§ **Given problem**: Repeat the passage of the disk bottleneck account from "On executing both" to "can successfully handle.", swapping "scenarios" for "test runs".

# Start of Document section

How the ACE Team Discovered a Disk Bottleneck

An internal product team at Microsoft was interested in evaluating server hardware from two different vendors. These servers would be used to host the SQL database for a Web application they were designing. This Web application would be accessed by several thousand customers simultaneously; therefore, selecting the right hardware was critical for the success of their project. The product team was interested in conducting several stress tests and monitoring the effect these tests had on the SQL server’s resources. A stress test harness was developed that simulated production environment activity. The stress harness was written using Visual Basic and run on client machines as a Win32 application. One hundred client machines were configured to execute the stress test harness. The stress harness was designed to spawn instances that simulated five users per instance, each connecting to a different database (that is, db1 through db5) on the server. The workflow used results in each client executing a SQL batch file via ADO or an OSQL instance for each operation. These batch files were generated using SQL Profiler to trace manual user navigation of the site then saving the trace as a SQL batch file. The operations performed in this manner for these tests were:

  • Load the login page

  • Select a user name and hit enter

  • Load the tasks page

  • Submit actual work times to the manager

  • Load the resource views page

  • Set and save notification reminders

  • Delegate one task to another resource

The client machines were configured so that all of the 500 databases at the SQL server would be accessed during the tests. This helped prevent any one of the databases from receiving a majority of the SQL transactions. After configuring the client machines, the stress test harness was started and run for 20 minutes (15 minutes were set aside as a warm up period). During these 20 minutes, performance data at the SQL server was collected for benchmark purposes.

A wait time of 10 and 60 seconds was used when executing the load against the targeted databases. Each simulated user started the test at a random offset from the global start time of the test and performed one operation. The user would then wait either 10 or 60 seconds before beginning the next operation.

On executing both scenarios a significant disk read times and write times was noticed which prompted an investigation as to the disk capacity of the hardware being utilized. The calculations indicated the I/O per disk exceeded the manufacturer’s specified I/O that the disk can successfully handle.

# End of Document section
# Start of Data extract

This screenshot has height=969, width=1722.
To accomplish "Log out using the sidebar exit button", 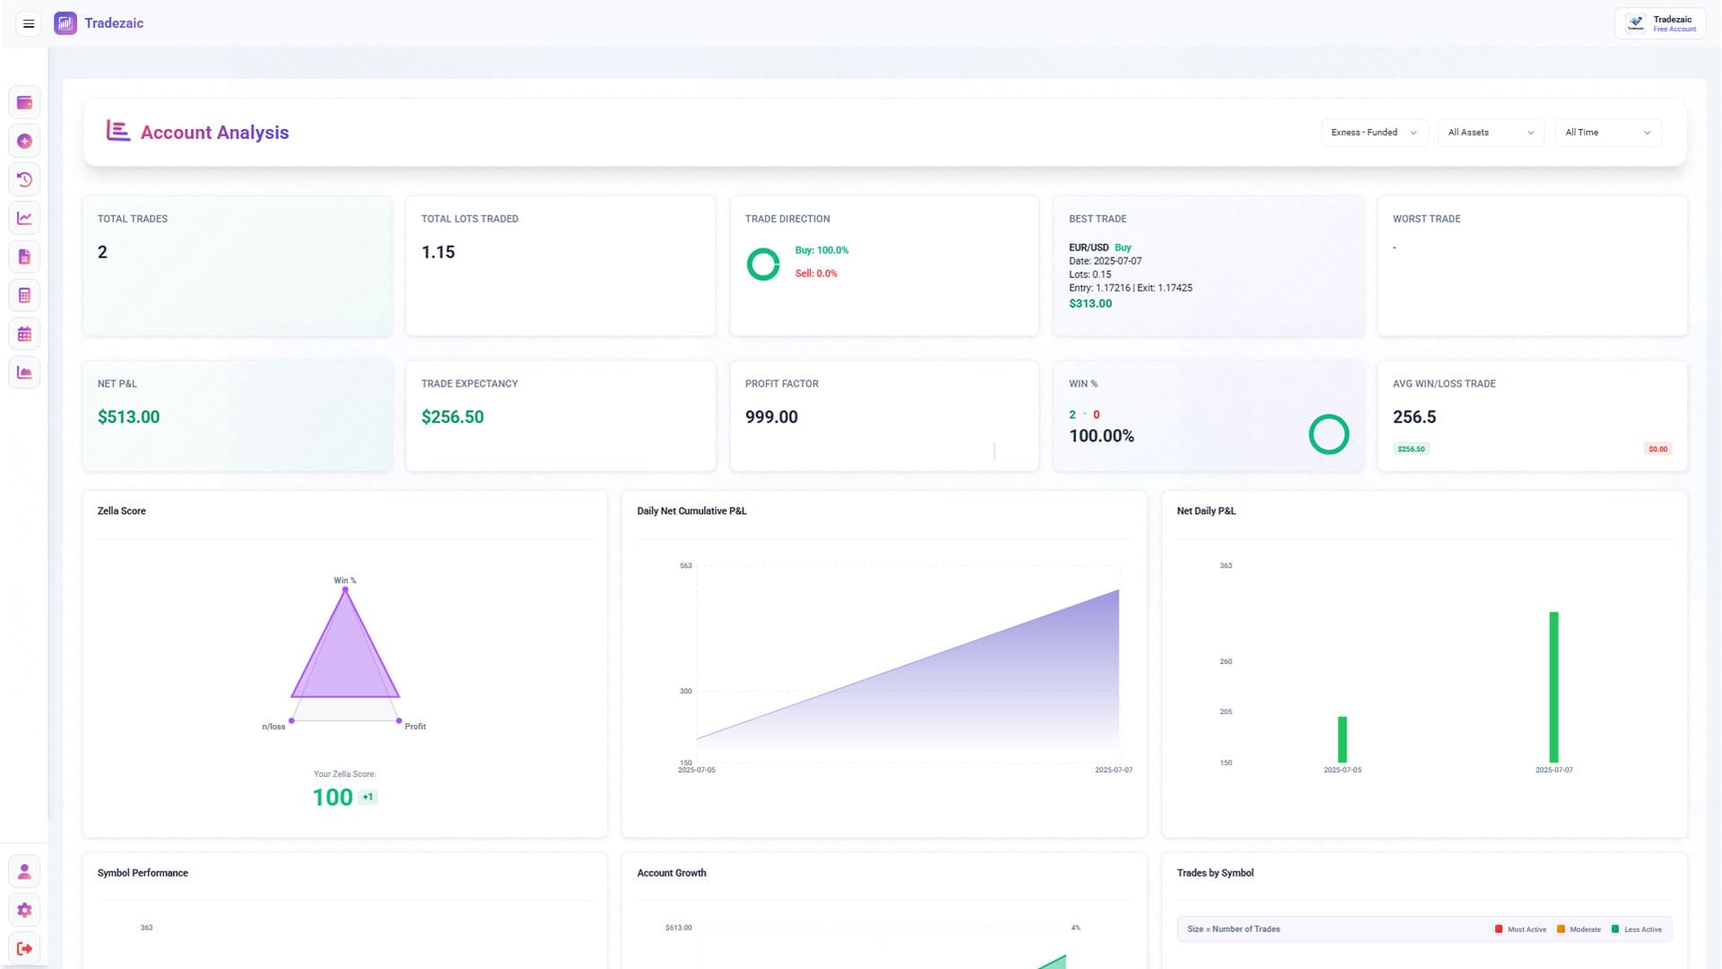I will (x=24, y=948).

# End of Data extract

§ **Full output**:
On executing both test runs a significant disk read times and write times was noticed which prompted an investigation as to the disk capacity of the hardware being utilized. The calculations indicated the I/O per disk exceeded the manufacturer’s specified I/O that the disk can successfully handle.